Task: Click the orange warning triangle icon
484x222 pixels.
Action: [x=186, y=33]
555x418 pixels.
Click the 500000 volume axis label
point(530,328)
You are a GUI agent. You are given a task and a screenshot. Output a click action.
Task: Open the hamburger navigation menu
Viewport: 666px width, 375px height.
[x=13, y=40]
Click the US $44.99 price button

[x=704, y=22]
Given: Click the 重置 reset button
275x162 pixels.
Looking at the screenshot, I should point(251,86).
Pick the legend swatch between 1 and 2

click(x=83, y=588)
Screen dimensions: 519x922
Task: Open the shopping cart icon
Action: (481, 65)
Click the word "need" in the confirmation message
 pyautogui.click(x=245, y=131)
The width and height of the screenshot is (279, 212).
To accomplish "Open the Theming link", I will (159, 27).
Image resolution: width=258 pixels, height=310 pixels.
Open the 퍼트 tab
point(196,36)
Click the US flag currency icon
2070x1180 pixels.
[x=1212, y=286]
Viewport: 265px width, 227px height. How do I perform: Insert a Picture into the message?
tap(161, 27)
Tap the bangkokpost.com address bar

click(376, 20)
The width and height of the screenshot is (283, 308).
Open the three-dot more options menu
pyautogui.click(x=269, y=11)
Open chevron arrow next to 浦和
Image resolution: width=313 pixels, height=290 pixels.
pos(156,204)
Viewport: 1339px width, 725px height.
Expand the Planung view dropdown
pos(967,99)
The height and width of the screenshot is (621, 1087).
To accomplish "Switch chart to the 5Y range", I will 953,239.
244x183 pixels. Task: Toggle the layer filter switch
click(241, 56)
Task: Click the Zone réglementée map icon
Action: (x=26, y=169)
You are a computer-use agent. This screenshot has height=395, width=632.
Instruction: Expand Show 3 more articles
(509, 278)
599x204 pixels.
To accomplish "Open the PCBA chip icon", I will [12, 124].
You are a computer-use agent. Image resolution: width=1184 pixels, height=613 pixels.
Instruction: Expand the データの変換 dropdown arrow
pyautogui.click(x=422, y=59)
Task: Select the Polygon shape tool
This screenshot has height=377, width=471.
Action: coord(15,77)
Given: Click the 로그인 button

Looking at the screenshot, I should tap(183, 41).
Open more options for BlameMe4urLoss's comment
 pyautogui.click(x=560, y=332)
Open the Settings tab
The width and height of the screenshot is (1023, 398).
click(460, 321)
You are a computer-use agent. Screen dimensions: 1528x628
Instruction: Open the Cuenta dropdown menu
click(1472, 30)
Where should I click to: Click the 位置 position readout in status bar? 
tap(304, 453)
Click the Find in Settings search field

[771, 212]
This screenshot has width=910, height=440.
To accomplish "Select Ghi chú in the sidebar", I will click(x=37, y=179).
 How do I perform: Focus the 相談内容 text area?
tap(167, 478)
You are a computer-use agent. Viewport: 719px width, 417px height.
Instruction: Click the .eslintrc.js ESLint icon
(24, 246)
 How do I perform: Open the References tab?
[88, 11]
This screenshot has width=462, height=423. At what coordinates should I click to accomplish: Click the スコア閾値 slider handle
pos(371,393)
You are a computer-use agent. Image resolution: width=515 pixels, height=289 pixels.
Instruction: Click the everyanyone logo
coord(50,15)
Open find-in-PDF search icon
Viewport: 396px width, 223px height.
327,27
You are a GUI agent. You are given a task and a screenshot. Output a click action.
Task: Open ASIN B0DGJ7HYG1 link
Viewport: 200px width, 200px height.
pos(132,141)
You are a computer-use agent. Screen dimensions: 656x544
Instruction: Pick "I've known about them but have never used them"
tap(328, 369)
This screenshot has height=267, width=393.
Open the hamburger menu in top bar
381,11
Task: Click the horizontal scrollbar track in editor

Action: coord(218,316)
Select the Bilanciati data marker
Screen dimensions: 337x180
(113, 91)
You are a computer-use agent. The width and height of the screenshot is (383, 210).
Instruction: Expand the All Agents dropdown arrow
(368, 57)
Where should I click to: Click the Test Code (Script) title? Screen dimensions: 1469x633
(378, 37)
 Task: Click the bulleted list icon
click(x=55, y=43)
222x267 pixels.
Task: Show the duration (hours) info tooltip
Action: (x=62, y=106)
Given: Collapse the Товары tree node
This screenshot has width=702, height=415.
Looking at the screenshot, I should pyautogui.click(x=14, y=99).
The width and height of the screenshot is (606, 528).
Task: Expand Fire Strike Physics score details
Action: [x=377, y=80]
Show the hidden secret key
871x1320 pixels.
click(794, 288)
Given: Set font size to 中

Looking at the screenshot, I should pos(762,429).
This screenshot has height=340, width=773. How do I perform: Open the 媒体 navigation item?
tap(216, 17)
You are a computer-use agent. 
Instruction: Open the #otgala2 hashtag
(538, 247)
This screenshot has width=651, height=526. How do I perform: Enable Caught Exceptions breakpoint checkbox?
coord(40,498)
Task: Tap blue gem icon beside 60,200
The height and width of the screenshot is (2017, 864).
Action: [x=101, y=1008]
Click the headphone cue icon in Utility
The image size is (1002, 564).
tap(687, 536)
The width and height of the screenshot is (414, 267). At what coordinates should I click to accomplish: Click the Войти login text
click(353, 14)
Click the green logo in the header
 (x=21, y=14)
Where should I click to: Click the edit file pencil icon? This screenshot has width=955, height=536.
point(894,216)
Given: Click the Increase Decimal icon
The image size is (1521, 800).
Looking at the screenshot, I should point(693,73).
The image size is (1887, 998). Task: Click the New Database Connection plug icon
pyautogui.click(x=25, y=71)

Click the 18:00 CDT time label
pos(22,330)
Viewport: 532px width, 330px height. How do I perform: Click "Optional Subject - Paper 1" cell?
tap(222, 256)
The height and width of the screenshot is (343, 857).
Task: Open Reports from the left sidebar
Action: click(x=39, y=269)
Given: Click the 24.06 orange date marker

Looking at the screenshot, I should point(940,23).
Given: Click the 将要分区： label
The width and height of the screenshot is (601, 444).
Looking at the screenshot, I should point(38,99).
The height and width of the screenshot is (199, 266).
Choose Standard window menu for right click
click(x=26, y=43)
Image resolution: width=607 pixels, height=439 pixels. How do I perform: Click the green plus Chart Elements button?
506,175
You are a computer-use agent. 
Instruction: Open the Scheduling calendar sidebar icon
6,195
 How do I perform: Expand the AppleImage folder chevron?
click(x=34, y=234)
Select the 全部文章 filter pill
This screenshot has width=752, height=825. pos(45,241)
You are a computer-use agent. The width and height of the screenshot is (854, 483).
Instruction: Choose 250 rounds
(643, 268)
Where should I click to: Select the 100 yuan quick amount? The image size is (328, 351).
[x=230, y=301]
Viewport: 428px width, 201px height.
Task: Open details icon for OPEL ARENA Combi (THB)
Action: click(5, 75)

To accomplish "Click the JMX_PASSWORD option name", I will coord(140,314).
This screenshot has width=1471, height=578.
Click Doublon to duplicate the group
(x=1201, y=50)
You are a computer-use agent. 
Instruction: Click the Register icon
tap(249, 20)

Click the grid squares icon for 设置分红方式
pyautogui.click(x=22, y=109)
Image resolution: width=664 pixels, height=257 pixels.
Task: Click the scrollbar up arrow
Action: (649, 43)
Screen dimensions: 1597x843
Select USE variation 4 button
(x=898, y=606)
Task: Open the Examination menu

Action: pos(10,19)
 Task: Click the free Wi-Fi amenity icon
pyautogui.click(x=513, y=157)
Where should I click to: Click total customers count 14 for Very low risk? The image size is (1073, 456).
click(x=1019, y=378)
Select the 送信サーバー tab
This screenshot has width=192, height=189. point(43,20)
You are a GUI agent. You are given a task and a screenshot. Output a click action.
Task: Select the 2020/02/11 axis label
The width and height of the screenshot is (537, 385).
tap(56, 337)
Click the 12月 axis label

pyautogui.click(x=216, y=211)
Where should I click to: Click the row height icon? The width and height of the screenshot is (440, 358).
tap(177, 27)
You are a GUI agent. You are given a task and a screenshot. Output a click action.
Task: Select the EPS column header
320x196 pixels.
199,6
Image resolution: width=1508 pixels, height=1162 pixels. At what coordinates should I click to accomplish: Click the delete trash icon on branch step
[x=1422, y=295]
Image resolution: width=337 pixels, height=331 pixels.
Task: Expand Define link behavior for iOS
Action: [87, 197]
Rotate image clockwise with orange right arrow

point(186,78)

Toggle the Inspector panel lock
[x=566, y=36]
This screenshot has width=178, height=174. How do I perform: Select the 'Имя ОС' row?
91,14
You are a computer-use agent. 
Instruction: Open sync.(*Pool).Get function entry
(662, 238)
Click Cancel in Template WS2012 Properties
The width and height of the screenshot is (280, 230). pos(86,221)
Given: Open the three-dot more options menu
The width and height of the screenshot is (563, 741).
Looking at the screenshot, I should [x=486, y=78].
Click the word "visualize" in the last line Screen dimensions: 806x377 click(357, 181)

____

- Problem requirements -
Above are the records; please copy exactly their first line and each line after it through the line containing "The width and height of the screenshot is (279, 212).", and no line after that.

- Reply to the exercise -
Task: Click the orange warning triangle icon
484x222 pixels.
Action: [x=186, y=33]
555x418 pixels.
Click the 500000 volume axis label
point(530,328)
You are a GUI agent. You are given a task and a screenshot. Output a click action.
Task: Open the hamburger navigation menu
Viewport: 666px width, 375px height.
[x=13, y=40]
Click the US $44.99 price button

[x=704, y=22]
Given: Click the 重置 reset button
275x162 pixels.
Looking at the screenshot, I should point(251,86).
Pick the legend swatch between 1 and 2

click(x=83, y=588)
Screen dimensions: 519x922
Task: Open the shopping cart icon
Action: (481, 65)
Click the word "need" in the confirmation message
 pyautogui.click(x=245, y=131)
The width and height of the screenshot is (279, 212).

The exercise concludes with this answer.